Le 2 septembre 2010 à 13h42
François Fillon, Hervé Morin et Nicolas Sarkozy le 8 mai 2010 à Colmar
"Si le mot centre a un sens, centre égale autonomie", a déclaré M. Bayrou sur RMC et BFM-TV. "Ceux qui sont capables de vouloir et penser une politique libre et pas soumise à un bloc ou à l’autre" peuvent se réclamer de cette famille politique mais "pas ceux qui ont applaudi, voté" la politique menée par Nicolas Sarkozy et qui ont "dit oui à tout", a ajouté le président du Mouvement démocrate.
"Comment vous voulez avoir été un des acteurs et un des zélateurs de l’action du gouvernement et venir dire aujourd’hui le contraire de ce que vous avez fait hier ?", a demandé le député des Pyrénées-Atlantiques, visant sans le citer le ministre de la Défense et président du Nouveau Centre Hervé Morin, qui envisage de se présenter en 2012.
Selon M. Bayrou, "il a fallu être singulièrement aveugle pour ne pas voir où allaient les priorités et les valeurs que ce gouvernement avait choisies".

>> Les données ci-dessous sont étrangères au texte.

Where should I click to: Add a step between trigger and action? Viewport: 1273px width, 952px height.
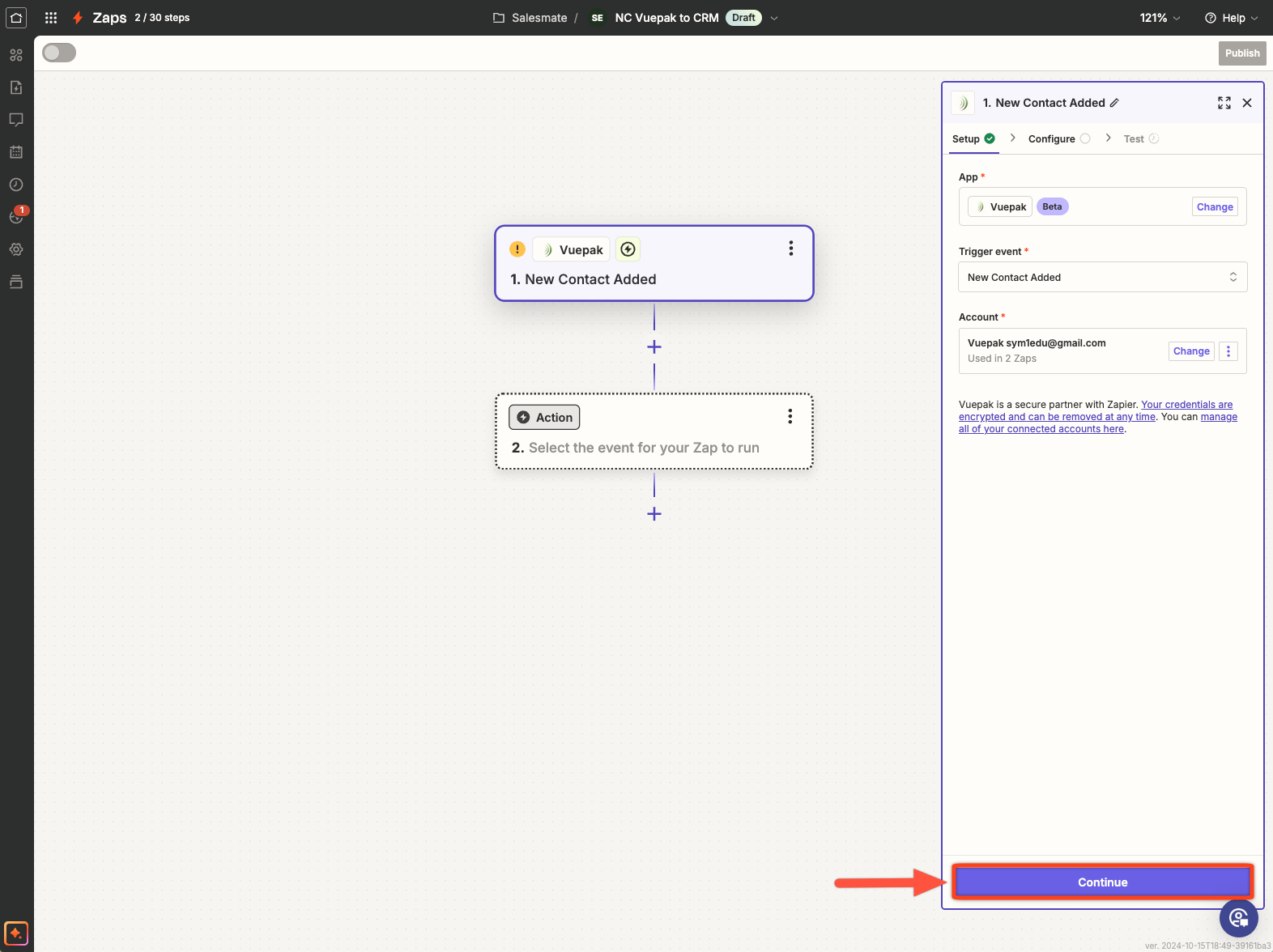(x=654, y=347)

François Bayrou a également déclaré qu’il ne pensait pas que le président de la République puisse "facilement" remplacer François Fillon à la tête du gouvernement, en soulignant que le Premier ministre faisait "son travail", tout en étant populaire, "reconnu" et "estimé".
Interrogé sur le remaniement prévu cet automne, le président du MoDem a déclaré : "moi, je ne crois pas que (Nicolas Sarkozy) puisse facilement changer François Fillon".
"Quand un Premier ministre fait son travail, qu’il a une popularité, qu’il est estimé, reconnu, même par des gens qui ne sont pas de son avis, c’est très difficile de le changer", a ajouté l’ancien ministre de l’Education.
"Je suis en désaccord avec la politique" menée actuellement "mais je ne crois pas que ce soit lui (François Fillon) qui l’ait principalement inspirée", a poursuivi le leader centriste. "Cela dit, je peux aussi reconnaître qu’il y a des gens estimables même s’ils ne sont pas d’accord avec moi", a-t-il encore déclaré.
Concernant la situation du pays, le député des Pyrénées-atlantiques a estimé qu’elle avait "atteint un point de dégradation et de décomposition politique", et "une paralysie du gouvernement tels" que le président de la République "n’a pas d’autre solution que d’aller très vite" dans le remaniement du gouvernement.